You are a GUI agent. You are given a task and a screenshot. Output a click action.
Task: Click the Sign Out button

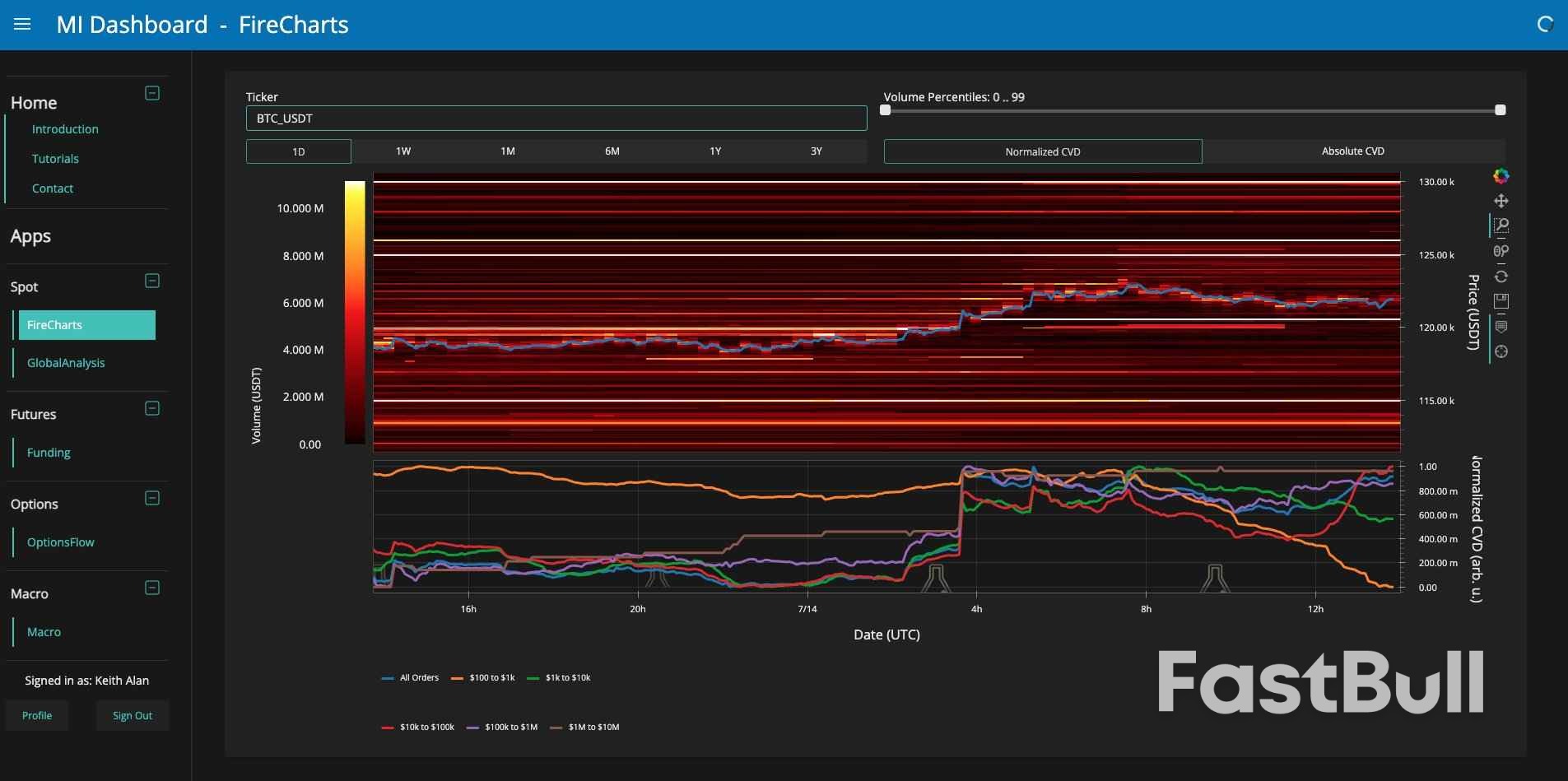tap(132, 716)
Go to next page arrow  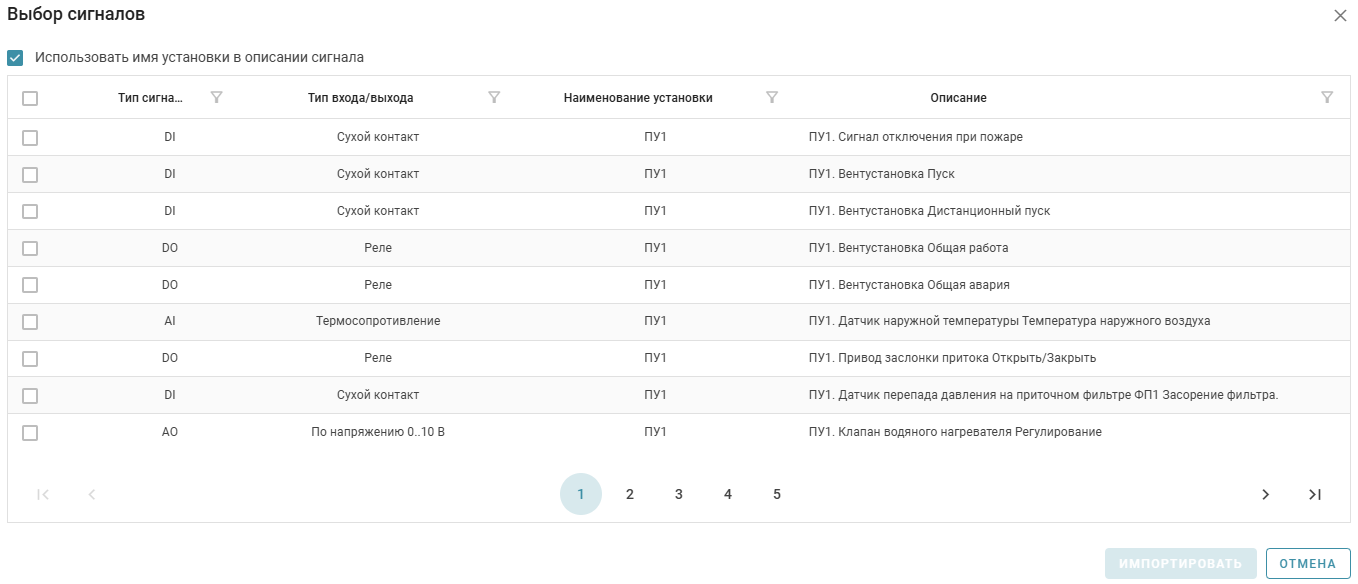[x=1266, y=494]
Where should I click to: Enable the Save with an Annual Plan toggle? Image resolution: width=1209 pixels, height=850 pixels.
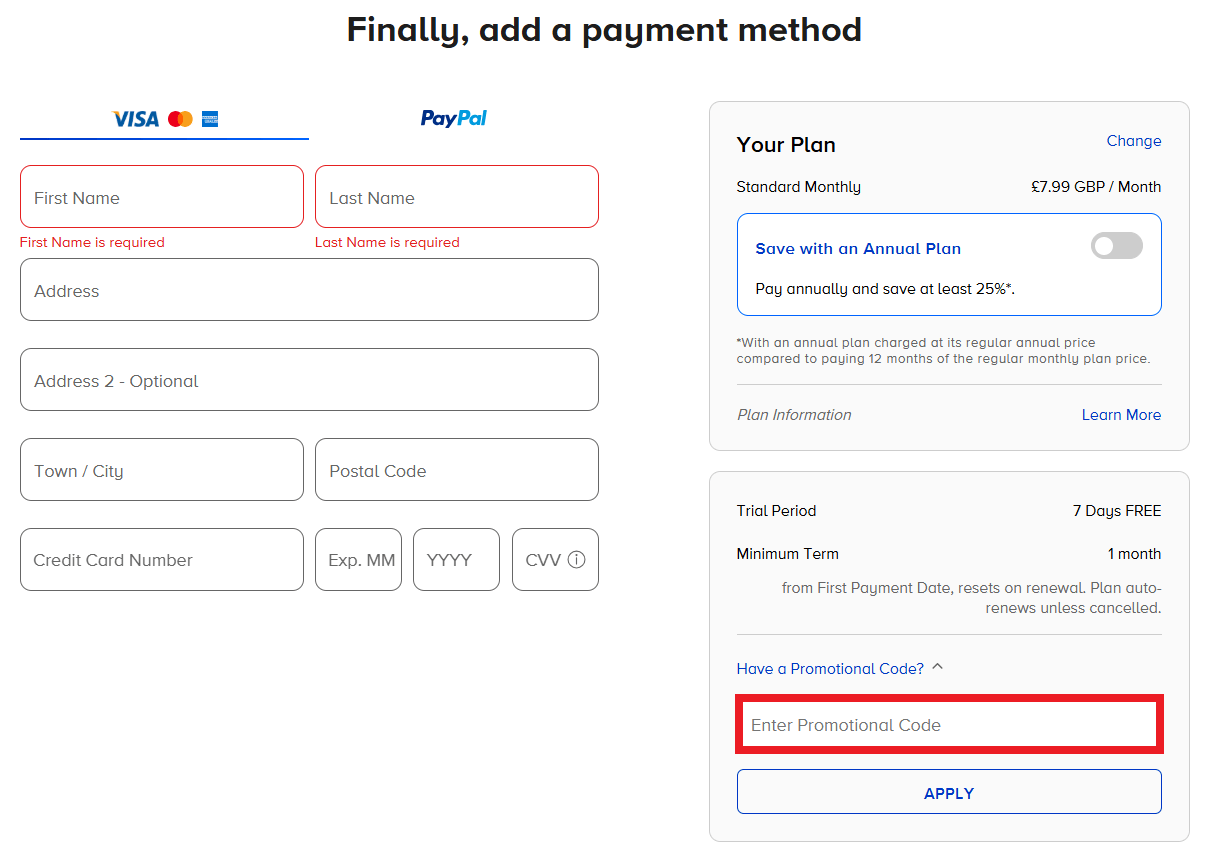[1116, 246]
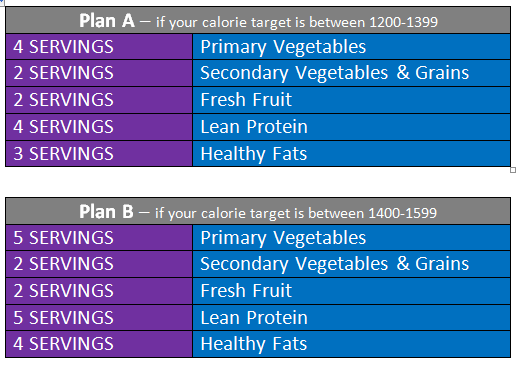Click the 5 SERVINGS cell beside Plan B Primary Vegetables

pos(99,238)
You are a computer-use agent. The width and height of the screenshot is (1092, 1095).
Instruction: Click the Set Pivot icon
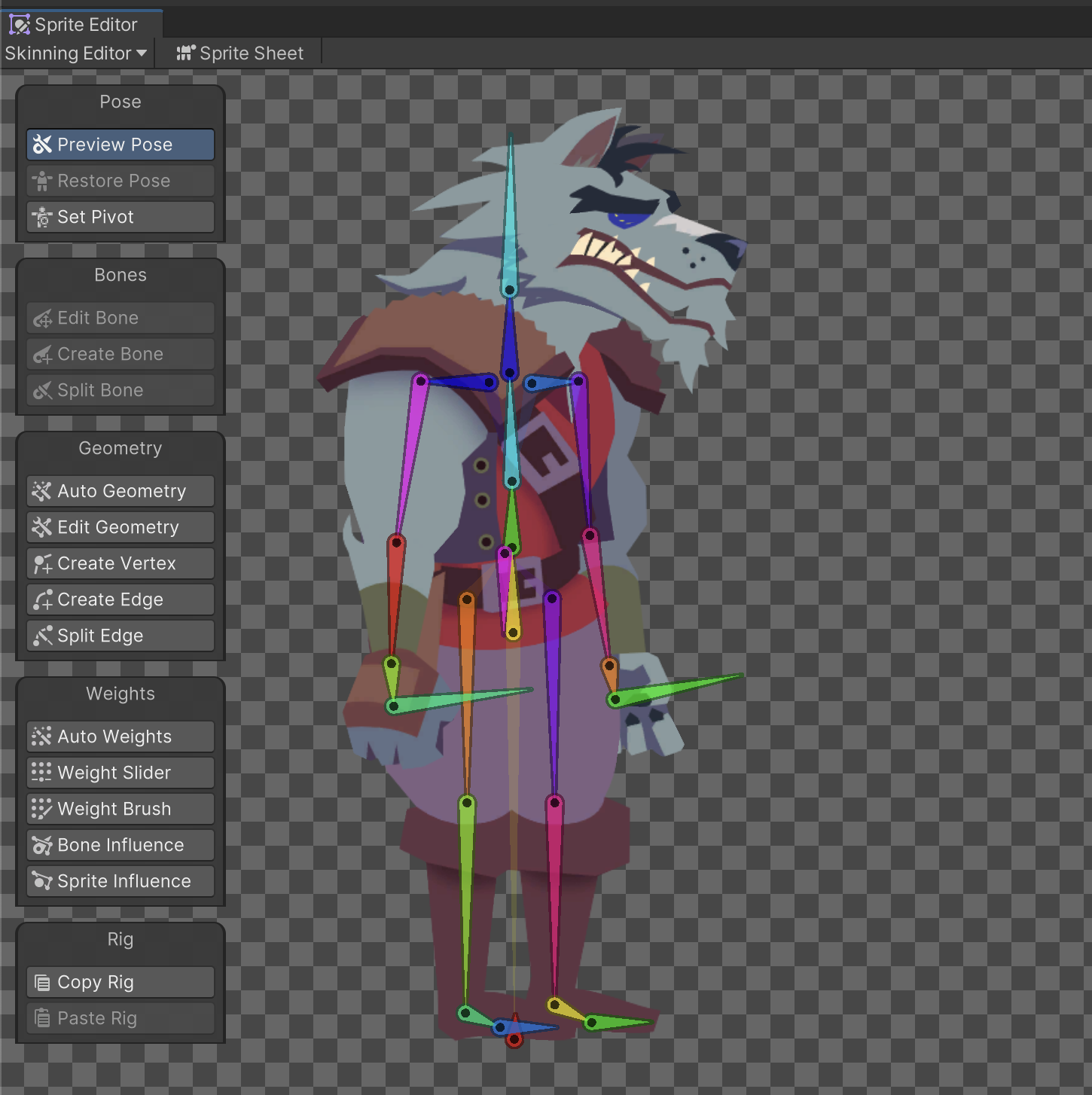point(42,217)
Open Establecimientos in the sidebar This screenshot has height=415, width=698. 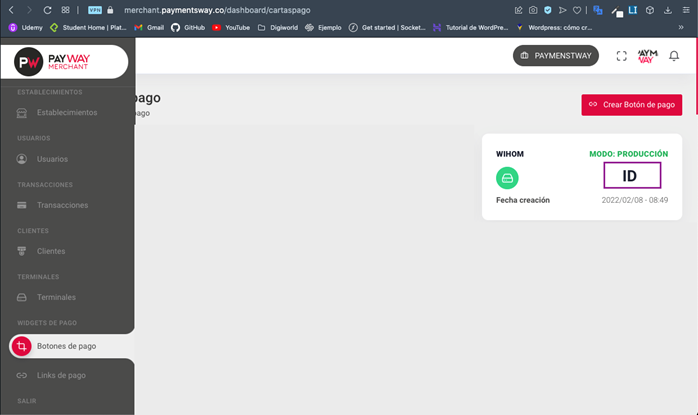pos(66,112)
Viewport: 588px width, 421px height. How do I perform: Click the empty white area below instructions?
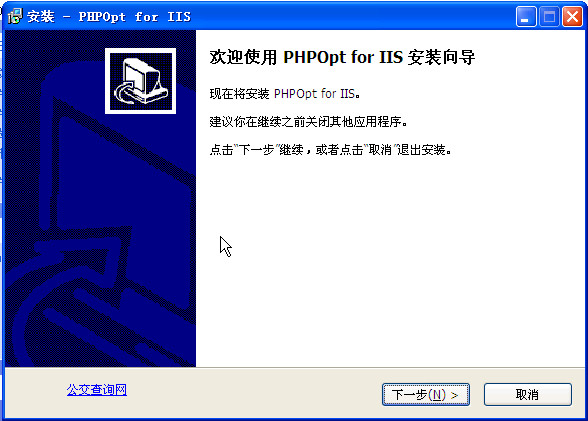click(x=390, y=262)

---

**TASK TO COMPLETE**
If a line in the listing has "agent" in it, report that line.

**RESPONSE TO THE EXERCISE**
You are a GUI agent. You are given a task and a screenshot. Output a click action.
You are a computer-use agent. The width and height of the screenshot is (1092, 1095).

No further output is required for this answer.